* _ФРАГМЕНТ ТЕКСТА_
----
Советские люди и вечность

Елена Микульчик
       "Посмотри: он скучающе едет и скучающе смотрит.  А понимает ли он, что он — избранник! От одного этого с ума можно сойти. Избранник Мироздания! Вынули на секунду из небытия, и через секунду опять вечная тьма несуществования. На одну секундочку! Да ведь он вопить от радости должен, что живет! А ему скучно"

       Эта выдержка из разговора Веры и Игоря в фильме «Влюблен по собственному желанию»  (1982 год) тоже может «свести с ума». О чем толкует героиня? О радости бытия или ужасе  «несуществования»?  Что значит «Избранник Мироздания»?  Кто «вынул» человека из «небытия»?

       По воодушевлению, с которым героиня  произносит текст,  по существу затронутой темы,  можно сделать вывод, что она призывает собеседника к оптимистическому восприятию мира. Однако может ли возникнуть радость от мысли, что жизнь человека – «секундочка», а далее – ничего, «тьма несуществования»?  Так утешать может палач, сообщающий, что у приговоренного есть еще какое-то время, и это – повод для счастья.

       Почему-то раньше, в советские времена  эти слова не бросались в глаза, не вызывали вопросов. Может быть, потому что государственная идеология делала акцент  на других моментах. Например, на том, что  человек живет делами и  идеями в памяти людской («Ленин живее всех живых», «Ленин жил, Ленин жив, Ленин будет жить»); на эволюции человека (занимательная теория о том, что человек произошел от насекомоядных тропических млекопитающих (типа грызунов),  преобразовавшихся в приматов и т.д.); на происхождении от определенных родителей. Была еще подогреваемая множеством девизов надежда на коммунизм: все ждали наступления  времени всеобщего благоденствия, когда о смерти можно и вовсе забыть.

       Все это настолько отвлекало от темы возникновения конкретной жизни («бытия» из «небытия»)  и смерти (как вечной «тьмы несуществования»), что упомянутые слова героини фильма не казались странными, противоречивыми, провокационными.
 
       Философские словари  советского времени определяли,  что в социалистическом обществе самым ценным капиталом являются люди, а подлинный и высший гуманизм - есть удовлетворение постоянно растущих материальных и культурных потребностей человека (Краткий философский словарь под редакцией М.Розенталя и П.Юдина, Государственное издательство политической литературы, 1954 г.,  с.116-117;  далее – Философский словарь).

       Потребности в религии (тем более, «постоянно растущей») у культурного человека быть не могло, ибо религия есть форма духовного гнета, «лежащего  везде и повсюду на народных массах,  задавленных вечной работой на других, нуждою и одиночеством» (Ленин, т. 10 с.65).

       Религии,  которые проявляли уважение не только к земной жизни человека, но и  к смерти, как началу жизни вне тела,   высмеивались: «В нелепых, невежественных сказках церковников и сектантов о боге, рае, о царствие небесном люди ищут спасения от бедствий и мучений, причиняемых эксплуататорским общественным строем» (Философский словарь с.511). О христианстве: «Обещая равенство после смерти, оно всегда оправдывает социальное неравенство на земле… Учение о примирении с действительностью, с социальным неравенством, о загробном воздаянии, о божественном происхождении государственной власти делало религию выгодной для эксплуататорских классов (Философский словарь с. 656)».
----
* _СТРОКИ ДАННЫХ_
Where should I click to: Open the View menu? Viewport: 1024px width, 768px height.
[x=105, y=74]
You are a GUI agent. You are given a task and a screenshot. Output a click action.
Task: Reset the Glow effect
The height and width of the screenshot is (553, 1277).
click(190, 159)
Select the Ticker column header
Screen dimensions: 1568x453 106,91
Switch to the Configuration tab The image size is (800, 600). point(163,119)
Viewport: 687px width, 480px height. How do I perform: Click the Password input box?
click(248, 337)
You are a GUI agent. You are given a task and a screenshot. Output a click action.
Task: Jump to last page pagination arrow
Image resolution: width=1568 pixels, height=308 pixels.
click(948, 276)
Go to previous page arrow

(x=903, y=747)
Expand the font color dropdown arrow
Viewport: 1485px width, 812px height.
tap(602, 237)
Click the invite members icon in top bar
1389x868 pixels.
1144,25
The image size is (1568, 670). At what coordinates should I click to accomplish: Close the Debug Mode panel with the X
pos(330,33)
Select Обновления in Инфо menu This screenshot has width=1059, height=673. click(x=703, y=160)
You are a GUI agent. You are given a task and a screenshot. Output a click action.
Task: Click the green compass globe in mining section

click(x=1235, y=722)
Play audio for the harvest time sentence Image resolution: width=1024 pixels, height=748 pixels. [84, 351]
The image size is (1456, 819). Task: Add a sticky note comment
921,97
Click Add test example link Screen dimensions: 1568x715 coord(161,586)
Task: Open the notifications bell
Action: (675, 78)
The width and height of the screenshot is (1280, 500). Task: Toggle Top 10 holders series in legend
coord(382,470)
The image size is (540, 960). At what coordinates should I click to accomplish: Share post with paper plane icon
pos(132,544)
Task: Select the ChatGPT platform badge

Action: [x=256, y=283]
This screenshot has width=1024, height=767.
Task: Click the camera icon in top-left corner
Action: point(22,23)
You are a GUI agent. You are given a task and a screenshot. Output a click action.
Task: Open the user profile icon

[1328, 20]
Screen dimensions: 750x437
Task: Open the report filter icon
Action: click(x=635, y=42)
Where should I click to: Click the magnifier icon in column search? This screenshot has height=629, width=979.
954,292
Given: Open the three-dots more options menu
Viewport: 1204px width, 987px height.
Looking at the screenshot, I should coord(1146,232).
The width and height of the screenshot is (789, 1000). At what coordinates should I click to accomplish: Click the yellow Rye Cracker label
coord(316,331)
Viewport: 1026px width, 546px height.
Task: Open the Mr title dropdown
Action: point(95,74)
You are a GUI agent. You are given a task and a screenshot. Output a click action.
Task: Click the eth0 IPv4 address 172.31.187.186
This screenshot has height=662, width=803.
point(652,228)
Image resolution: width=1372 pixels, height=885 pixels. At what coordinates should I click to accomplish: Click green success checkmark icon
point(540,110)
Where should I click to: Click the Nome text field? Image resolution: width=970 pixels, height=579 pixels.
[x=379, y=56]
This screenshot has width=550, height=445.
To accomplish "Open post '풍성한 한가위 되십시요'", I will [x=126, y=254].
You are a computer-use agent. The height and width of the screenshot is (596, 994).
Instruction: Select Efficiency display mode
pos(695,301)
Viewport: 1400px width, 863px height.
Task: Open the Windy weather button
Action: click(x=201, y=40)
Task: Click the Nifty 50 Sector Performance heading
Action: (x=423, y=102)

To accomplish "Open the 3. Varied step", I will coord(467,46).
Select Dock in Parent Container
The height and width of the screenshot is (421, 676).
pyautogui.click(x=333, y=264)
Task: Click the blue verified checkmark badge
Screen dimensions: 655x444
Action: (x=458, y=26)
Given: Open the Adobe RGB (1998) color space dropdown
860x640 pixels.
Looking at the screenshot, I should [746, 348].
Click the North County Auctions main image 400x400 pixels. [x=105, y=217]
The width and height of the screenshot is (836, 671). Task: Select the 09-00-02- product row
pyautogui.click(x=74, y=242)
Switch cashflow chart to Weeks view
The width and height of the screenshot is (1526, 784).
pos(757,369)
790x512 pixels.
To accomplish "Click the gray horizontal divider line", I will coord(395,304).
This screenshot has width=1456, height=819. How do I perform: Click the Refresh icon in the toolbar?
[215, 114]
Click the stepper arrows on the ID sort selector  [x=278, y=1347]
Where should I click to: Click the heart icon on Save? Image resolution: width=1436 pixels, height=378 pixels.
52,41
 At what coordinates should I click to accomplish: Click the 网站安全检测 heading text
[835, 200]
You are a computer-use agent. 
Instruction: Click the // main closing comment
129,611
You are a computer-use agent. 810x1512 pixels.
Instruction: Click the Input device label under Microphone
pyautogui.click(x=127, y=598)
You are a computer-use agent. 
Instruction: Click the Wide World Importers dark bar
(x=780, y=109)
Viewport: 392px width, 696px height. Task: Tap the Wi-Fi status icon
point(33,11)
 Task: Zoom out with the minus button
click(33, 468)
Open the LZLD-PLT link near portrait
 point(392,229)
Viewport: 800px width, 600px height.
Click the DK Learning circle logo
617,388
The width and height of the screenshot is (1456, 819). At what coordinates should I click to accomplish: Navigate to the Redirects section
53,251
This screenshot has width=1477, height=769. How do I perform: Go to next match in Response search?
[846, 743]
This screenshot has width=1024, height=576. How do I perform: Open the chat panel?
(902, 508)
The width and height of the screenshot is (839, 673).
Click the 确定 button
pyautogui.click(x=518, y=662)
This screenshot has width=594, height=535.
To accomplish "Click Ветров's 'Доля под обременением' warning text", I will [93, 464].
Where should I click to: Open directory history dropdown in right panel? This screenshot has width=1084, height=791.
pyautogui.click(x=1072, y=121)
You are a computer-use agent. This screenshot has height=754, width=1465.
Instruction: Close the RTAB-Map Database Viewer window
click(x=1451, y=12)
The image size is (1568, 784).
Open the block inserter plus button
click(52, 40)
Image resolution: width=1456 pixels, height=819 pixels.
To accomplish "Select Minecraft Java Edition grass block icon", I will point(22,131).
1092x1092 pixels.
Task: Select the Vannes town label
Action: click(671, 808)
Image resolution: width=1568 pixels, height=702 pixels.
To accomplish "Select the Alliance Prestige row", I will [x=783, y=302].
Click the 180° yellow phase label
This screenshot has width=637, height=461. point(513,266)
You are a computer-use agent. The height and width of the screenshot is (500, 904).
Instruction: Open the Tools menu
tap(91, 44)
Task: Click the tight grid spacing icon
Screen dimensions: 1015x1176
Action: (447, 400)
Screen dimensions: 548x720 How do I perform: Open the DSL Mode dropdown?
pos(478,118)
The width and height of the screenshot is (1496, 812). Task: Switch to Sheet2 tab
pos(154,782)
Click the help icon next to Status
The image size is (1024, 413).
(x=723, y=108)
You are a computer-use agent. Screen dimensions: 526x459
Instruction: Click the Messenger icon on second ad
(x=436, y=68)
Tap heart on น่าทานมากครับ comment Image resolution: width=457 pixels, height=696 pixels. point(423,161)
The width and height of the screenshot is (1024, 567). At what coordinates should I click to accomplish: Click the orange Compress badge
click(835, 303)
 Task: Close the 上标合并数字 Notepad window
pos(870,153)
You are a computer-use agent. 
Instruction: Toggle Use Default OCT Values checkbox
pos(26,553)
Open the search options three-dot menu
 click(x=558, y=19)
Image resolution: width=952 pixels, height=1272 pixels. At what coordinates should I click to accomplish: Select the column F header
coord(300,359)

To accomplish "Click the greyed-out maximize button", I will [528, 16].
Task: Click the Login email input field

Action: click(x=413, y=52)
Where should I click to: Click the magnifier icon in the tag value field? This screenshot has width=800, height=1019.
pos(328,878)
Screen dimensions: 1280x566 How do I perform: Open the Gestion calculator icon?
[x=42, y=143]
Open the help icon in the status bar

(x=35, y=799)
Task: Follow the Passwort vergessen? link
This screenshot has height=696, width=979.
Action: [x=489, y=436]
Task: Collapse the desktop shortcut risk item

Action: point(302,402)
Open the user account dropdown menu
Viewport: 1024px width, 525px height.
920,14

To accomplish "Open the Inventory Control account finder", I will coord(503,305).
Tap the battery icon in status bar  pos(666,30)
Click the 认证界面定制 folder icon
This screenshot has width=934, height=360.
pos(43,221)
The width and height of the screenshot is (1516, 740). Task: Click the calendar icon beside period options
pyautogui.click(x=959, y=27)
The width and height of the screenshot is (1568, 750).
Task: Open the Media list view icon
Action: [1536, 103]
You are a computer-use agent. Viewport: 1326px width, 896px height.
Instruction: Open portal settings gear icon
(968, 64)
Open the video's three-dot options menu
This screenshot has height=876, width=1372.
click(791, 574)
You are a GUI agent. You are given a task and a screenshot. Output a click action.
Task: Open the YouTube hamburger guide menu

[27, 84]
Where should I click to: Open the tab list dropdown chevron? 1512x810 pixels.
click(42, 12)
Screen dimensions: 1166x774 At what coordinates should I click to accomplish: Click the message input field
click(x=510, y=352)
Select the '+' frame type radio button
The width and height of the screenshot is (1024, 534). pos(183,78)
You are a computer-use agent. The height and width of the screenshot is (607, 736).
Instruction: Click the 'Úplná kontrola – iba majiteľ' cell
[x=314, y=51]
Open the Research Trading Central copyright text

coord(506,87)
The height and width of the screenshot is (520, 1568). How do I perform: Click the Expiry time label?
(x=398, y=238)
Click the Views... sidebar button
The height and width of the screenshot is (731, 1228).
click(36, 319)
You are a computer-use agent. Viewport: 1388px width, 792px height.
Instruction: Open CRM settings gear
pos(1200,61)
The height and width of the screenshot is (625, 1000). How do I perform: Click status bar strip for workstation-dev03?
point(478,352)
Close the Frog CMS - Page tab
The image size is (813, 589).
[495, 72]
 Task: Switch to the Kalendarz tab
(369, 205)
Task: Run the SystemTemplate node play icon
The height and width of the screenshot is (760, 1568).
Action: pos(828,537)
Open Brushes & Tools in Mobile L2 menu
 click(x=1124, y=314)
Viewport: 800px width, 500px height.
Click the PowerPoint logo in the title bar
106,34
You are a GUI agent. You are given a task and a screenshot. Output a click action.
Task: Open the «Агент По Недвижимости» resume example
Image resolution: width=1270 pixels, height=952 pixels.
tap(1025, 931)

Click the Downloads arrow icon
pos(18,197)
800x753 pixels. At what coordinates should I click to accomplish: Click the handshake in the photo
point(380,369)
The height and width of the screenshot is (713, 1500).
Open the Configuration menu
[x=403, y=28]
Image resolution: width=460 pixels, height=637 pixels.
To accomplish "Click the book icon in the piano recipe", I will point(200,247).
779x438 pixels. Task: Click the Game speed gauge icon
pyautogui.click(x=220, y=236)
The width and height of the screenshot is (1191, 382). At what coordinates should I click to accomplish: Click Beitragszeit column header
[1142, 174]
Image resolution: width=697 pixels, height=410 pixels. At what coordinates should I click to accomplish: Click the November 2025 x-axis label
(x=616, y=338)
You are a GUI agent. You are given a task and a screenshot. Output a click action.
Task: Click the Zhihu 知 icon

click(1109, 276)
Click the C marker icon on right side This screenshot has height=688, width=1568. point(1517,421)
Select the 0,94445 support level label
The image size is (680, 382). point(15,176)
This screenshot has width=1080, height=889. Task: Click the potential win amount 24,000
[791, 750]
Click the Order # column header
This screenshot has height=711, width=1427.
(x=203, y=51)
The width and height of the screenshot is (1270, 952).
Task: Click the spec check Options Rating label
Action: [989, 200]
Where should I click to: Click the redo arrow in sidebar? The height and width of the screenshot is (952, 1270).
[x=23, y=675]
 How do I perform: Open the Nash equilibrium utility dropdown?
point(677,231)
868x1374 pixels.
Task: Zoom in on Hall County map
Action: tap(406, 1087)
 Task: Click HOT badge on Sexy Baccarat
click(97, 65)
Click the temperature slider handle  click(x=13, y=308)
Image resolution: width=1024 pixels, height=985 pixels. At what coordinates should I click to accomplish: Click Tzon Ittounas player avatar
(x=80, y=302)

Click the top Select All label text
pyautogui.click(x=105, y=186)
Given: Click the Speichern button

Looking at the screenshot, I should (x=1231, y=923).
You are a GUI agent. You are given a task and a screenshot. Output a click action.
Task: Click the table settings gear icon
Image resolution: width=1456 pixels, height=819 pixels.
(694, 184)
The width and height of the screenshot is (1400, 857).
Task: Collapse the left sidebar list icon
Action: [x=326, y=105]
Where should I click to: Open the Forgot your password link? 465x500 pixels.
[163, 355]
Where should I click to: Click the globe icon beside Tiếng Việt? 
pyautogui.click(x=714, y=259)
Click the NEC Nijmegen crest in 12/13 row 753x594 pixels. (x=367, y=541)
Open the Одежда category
----
* _ЗАДАНИЕ_
Отредактируйте часть текста, которая начинается со слов "Философские словари  советского" и заканчивается словами "т. 10 с.65).": перепишите этот отрывок, заменив "одиночеством" на "бесправием".

* _ПРАВИЛЬНЫЙ ОТВЕТ_
Философские словари  советского времени определяли,  что в социалистическом обществе самым ценным капиталом являются люди, а подлинный и высший гуманизм - есть удовлетворение постоянно растущих материальных и культурных потребностей человека (Краткий философский словарь под редакцией М.Розенталя и П.Юдина, Государственное издательство политической литературы, 1954 г.,  с.116-117;  далее – Философский словарь).

       Потребности в религии (тем более, «постоянно растущей») у культурного человека быть не могло, ибо религия есть форма духовного гнета, «лежащего  везде и повсюду на народных массах,  задавленных вечной работой на других, нуждою и бесправием» (Ленин, т. 10 с.65).